Não se trata de cumprimento de normas, doutrinas e preceitos estáticos burocráticos, mas tendo por base o amor e a misericórdia, ver na Lei aquilo que conduz à plenitude da vida humana. Na compreensão de Jesus, a Lei não deve ser observada simplesmente por ser lei, mas por aquilo que ela traz de justiça. Deus é amor, mas também é justiça. A justiça de Deus é plena de misericórdia. Não se cumpre a Lei através de observâncias minuciosas, criando uma estrutura escravizante. Cumprir a Lei é buscar nela a inspiração para a prática da justiça e da misericórdia, afim de que a pessoa tenha vida e relações de amorosidade mais fraternas. Como o próprio Mateus assim o definiu mais adiante: “Busquem, pois, em primeiro lugar o Reino de Deus e a sua justiça, e todas essas coisas serão acrescentadas a vocês”. (Mt 6,33)

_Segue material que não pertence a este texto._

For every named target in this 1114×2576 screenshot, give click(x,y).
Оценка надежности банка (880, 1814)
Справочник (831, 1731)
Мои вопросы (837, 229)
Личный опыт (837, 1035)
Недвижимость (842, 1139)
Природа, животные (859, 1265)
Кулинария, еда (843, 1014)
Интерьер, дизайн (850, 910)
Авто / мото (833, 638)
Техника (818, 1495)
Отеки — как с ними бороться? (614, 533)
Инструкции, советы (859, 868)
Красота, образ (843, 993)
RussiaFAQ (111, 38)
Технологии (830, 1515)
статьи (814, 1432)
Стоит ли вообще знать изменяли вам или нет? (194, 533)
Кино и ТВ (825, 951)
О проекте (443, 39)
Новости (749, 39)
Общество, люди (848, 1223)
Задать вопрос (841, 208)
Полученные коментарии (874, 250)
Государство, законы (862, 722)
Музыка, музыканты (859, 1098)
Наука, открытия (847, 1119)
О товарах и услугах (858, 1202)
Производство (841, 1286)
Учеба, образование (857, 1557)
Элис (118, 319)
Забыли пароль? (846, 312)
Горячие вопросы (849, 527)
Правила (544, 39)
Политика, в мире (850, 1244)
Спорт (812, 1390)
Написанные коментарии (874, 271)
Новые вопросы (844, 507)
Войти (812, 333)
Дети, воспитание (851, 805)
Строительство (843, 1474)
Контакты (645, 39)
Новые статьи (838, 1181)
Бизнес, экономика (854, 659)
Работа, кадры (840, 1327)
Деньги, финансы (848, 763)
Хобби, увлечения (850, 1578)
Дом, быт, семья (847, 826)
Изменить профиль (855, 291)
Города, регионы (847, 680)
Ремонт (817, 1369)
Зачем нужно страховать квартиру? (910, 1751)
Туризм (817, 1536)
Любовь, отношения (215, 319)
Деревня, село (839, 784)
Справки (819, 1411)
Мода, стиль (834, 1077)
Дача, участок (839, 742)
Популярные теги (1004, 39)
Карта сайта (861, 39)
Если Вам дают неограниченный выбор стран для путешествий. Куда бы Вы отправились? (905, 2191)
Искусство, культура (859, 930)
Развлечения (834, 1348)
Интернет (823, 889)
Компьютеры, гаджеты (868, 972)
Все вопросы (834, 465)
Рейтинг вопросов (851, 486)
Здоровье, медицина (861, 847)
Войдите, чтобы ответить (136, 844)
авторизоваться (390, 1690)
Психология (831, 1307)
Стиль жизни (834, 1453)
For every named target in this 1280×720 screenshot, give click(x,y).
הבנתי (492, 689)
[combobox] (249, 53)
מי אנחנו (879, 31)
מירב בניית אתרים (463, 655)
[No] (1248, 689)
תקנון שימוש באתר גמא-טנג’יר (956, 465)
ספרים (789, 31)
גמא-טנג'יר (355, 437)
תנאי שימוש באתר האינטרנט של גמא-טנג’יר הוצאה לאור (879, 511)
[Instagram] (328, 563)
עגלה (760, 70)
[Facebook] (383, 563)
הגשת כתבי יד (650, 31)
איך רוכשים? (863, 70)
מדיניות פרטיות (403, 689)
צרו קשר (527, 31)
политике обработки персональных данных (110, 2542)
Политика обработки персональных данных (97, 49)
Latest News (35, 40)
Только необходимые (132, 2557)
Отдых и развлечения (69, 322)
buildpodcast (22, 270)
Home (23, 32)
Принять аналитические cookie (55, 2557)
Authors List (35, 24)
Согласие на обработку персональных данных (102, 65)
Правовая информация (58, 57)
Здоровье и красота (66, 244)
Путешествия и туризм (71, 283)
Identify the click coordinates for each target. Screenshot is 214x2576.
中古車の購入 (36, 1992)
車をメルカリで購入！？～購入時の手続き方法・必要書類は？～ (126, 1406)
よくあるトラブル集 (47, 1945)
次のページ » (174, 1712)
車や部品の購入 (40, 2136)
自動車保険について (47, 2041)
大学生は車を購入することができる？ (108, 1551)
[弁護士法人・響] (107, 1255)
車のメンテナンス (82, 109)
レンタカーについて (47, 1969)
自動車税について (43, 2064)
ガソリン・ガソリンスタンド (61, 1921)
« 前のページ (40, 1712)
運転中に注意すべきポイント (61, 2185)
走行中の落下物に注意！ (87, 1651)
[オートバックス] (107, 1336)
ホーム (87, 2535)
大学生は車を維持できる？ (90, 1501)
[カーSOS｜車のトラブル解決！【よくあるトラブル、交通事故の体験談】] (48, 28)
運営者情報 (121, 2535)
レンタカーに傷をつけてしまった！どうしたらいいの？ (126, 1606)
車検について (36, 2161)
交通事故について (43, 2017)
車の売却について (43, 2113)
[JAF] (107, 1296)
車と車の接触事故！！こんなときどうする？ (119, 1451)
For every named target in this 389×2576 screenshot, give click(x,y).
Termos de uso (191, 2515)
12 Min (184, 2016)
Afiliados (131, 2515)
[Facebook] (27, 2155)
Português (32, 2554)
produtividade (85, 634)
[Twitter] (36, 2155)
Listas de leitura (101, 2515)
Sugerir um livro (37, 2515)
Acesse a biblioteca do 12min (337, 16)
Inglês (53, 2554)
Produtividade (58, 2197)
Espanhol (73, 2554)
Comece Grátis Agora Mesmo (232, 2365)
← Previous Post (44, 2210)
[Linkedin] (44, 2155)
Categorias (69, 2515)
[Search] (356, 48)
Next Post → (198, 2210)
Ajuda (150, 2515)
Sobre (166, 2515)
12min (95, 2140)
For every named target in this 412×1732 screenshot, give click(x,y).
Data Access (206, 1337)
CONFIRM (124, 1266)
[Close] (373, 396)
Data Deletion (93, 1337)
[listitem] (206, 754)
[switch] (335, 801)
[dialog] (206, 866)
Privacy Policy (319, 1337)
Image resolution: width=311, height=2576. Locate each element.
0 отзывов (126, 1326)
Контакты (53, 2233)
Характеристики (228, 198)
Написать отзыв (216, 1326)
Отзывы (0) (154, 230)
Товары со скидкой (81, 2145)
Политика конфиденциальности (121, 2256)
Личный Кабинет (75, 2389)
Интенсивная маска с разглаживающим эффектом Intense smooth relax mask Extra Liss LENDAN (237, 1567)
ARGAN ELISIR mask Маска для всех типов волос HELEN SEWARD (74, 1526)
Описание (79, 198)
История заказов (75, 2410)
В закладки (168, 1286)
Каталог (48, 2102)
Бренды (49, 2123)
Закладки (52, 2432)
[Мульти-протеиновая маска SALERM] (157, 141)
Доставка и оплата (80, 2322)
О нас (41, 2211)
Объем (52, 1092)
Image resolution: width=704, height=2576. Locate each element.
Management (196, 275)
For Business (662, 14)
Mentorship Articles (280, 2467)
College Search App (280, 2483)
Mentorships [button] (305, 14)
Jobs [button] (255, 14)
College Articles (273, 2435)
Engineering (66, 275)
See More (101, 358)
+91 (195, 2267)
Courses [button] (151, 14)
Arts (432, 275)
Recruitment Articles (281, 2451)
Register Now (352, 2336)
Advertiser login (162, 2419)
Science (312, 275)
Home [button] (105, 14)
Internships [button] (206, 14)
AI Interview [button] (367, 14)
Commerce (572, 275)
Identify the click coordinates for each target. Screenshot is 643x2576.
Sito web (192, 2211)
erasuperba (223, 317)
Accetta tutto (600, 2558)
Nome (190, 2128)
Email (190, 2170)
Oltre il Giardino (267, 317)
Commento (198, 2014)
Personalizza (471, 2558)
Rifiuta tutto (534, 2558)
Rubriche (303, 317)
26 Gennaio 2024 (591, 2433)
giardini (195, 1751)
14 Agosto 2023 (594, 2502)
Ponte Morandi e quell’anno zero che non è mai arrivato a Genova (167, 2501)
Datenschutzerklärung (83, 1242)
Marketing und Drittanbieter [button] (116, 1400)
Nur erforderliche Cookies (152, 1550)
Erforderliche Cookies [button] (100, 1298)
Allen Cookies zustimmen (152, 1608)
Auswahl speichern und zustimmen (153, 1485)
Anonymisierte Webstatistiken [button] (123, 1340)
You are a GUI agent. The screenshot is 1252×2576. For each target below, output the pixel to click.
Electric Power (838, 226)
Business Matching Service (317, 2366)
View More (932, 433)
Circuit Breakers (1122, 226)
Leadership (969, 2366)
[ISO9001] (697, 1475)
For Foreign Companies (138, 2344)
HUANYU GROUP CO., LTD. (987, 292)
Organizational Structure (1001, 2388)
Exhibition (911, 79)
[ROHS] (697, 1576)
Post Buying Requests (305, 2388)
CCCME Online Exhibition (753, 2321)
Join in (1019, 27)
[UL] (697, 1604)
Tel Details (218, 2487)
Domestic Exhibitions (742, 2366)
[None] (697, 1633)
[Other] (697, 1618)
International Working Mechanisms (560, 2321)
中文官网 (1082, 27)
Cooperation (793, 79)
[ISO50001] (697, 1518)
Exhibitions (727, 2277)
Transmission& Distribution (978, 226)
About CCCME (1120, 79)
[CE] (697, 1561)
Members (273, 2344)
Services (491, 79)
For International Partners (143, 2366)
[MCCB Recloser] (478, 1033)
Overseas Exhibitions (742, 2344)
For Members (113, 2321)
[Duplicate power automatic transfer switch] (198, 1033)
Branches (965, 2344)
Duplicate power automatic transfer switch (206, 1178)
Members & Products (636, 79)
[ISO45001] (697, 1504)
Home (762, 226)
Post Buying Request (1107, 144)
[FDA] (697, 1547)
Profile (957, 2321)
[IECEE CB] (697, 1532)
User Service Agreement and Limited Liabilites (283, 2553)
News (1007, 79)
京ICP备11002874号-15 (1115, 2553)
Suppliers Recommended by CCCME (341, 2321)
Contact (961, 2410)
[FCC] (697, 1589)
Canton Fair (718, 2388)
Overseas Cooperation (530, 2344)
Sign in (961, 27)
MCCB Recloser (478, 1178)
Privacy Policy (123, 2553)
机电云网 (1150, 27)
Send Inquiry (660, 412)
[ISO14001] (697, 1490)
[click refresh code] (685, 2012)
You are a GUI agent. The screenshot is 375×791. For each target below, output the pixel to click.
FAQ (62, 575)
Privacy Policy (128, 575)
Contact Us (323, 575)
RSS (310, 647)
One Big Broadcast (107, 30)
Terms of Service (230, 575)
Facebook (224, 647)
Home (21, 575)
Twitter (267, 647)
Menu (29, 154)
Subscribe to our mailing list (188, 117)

“Não penseis que vim abolir a Lei e os Profetas. Não vim para abolir, mas para dar-lhes pleno cumprimento”. (Mt 5,17) Ele viveu intensamente a proposta da Lei, mas movido pelo espírito de amorosidade, compaixão e misericórdia para com os pequenos. Jesus vai além da escrita da Lei, dando-lhe vida na vida das pessoas que com ele conviviam. Também nós somos chamados e enviados a ser em nós a letra viva da Lei que liberta e salva. Tudo isso sem a necessidade de juramentos, até porque a mentira e a desconfiança pervertem as relações humanas. Jesus exige de cada um de nós um novo relacionamento em que sejamos verdadeiros e responsáveis na nossa prática de fé. A regra de vida para o cristão que segue os passos de Jesus são as “Bem Aventuranças”. Nelas está contido o projeto de vida sonhado por Deus para a humanidade. Que sejamos coerentes na nossa vivência da fé, seguindo o conselho dado por Jesus: “Seja o vosso ‘sim’: ‘Sim’, e o vosso ‘não’: ‘Não’. Tudo o que for além disso vem do Maligno”. (Mt 5,37)

 


Francisco Carlos Machado Alves conhecido como Chico Machado, foi da Congregação do Santíssimo Redentor, os Redentorista, da província de São Paulo. Reside em São Felix do Araguaia no Mato Grosso e é agente de Pastoral na Prelazia de São Felix desde 1992. Sua atividade pastoral é junto aos povos indígenas da região: Xavante, Kayabi, Karajá, dentre outros. Mestre em Educação atua na formação continuada de professores Indígenas, nas escolas das respectivas aldeias.